* WHAT THE TASK ASKS *
Could you set down exactly the lines of the data below, starting at the one that holds "מרקים (619, 532)" and ending at the one that holds "Financing (73, 1967)", both included, and only those?

* GIVEN RECORDS *
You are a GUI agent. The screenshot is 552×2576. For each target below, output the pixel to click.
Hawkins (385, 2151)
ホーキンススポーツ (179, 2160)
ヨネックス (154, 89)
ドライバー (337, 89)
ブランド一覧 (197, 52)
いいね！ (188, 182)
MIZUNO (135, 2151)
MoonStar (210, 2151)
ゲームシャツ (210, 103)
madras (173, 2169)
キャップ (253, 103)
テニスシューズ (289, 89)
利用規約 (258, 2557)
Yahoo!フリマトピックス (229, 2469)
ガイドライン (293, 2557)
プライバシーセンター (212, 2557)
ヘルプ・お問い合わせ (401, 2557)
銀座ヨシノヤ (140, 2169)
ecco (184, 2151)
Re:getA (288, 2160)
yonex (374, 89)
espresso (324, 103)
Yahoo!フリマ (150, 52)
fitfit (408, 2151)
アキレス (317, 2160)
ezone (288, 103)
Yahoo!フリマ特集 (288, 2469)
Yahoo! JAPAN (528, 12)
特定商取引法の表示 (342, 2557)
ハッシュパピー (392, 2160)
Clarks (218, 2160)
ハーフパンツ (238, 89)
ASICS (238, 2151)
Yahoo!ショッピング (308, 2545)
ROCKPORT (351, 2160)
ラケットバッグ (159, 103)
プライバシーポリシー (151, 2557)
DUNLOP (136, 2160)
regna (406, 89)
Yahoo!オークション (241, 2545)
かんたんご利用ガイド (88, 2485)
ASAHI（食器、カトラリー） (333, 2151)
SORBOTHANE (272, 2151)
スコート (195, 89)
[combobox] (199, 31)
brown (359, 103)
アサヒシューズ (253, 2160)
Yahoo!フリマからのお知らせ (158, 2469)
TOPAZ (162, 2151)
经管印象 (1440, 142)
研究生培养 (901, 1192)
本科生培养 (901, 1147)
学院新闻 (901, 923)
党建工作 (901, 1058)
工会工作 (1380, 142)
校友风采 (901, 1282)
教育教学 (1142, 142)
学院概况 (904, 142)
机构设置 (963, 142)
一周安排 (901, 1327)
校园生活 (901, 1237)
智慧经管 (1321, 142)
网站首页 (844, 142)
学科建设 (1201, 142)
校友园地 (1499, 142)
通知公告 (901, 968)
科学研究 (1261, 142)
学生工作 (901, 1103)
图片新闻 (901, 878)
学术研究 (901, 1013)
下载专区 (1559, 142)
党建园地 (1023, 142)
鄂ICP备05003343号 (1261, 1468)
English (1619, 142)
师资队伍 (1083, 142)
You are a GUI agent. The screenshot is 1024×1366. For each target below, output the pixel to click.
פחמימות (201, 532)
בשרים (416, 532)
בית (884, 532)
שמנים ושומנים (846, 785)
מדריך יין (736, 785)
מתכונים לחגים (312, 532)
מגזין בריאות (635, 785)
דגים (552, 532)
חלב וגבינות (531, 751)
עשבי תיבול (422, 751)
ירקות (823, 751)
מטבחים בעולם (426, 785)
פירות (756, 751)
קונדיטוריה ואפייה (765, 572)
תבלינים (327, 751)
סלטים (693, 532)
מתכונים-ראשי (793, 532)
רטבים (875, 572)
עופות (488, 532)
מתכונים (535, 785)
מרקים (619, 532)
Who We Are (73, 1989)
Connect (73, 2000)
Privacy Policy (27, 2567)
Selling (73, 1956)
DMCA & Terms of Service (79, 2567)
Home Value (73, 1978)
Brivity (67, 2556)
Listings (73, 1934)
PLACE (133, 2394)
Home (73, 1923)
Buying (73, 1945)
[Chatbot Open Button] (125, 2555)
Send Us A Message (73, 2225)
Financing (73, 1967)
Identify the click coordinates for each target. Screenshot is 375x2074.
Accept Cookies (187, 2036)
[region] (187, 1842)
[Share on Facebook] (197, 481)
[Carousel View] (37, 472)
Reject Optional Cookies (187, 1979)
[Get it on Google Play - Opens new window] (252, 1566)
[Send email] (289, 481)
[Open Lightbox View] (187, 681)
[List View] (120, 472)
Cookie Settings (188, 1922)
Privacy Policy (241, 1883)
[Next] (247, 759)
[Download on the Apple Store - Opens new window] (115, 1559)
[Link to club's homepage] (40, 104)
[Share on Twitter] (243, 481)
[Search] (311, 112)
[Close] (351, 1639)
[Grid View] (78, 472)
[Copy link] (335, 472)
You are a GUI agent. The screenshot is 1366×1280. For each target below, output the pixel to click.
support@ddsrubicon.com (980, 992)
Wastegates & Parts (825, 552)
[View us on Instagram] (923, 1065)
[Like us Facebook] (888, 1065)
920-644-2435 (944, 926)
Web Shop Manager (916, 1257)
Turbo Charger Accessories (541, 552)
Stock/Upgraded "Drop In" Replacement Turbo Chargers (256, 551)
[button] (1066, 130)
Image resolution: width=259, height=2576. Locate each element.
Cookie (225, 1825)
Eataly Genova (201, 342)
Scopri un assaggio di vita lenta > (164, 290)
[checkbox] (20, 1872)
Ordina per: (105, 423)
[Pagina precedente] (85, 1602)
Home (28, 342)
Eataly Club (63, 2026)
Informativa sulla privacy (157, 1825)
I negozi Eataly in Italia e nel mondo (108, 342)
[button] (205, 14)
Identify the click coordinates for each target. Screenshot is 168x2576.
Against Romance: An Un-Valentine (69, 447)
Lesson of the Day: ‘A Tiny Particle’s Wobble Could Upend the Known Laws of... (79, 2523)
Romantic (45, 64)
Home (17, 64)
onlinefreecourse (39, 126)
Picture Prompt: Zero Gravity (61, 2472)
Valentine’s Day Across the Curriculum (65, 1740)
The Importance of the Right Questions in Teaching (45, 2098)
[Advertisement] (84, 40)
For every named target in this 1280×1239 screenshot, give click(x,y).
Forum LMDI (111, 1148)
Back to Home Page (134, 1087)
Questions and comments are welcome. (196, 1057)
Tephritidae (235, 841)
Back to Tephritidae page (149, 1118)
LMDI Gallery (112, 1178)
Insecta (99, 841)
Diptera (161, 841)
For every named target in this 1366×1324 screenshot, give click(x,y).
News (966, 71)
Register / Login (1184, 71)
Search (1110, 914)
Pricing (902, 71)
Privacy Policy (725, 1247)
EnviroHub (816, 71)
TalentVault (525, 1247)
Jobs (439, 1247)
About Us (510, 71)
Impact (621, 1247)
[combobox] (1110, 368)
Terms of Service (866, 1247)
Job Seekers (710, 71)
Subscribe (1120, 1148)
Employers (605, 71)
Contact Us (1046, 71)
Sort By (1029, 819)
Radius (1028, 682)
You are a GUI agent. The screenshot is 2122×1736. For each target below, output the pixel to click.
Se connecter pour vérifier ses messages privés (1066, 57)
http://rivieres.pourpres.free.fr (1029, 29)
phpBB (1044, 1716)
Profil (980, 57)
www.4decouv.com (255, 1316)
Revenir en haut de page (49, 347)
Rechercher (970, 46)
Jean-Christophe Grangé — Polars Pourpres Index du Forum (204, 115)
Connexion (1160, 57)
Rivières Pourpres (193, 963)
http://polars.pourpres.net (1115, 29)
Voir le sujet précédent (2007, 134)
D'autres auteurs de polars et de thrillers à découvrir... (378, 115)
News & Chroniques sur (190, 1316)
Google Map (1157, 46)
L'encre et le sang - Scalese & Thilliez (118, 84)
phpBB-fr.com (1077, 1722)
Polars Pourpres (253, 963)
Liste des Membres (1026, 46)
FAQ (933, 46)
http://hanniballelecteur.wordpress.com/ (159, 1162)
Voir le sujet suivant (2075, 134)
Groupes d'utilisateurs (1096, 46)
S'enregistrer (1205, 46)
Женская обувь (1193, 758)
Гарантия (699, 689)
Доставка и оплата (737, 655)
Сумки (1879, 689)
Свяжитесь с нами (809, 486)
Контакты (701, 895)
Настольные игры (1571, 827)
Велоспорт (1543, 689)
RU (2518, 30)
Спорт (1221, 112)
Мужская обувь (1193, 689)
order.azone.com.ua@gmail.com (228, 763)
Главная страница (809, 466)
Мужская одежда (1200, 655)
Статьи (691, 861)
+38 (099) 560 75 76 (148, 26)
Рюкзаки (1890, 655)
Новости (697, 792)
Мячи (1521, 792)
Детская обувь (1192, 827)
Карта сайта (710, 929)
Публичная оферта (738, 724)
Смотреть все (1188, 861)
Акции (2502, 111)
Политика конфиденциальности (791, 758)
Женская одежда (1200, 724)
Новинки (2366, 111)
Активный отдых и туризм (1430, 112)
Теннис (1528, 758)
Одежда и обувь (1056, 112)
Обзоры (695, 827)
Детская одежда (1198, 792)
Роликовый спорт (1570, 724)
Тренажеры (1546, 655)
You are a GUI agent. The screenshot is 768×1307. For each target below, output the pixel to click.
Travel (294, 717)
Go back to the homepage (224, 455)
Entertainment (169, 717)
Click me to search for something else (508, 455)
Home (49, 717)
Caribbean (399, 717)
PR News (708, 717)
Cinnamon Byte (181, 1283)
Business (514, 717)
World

* YOUR SOLUTION *
מרקים (619, 532)
Who We Are (73, 1989)
Connect (73, 2000)
Privacy Policy (27, 2567)
Selling (73, 1956)
DMCA & Terms of Service (79, 2567)
Home Value (73, 1978)
Brivity (67, 2556)
Listings (73, 1934)
PLACE (133, 2394)
Home (73, 1923)
Buying (73, 1945)
[Chatbot Open Button] (125, 2555)
Send Us A Message (73, 2225)
Financing (73, 1967)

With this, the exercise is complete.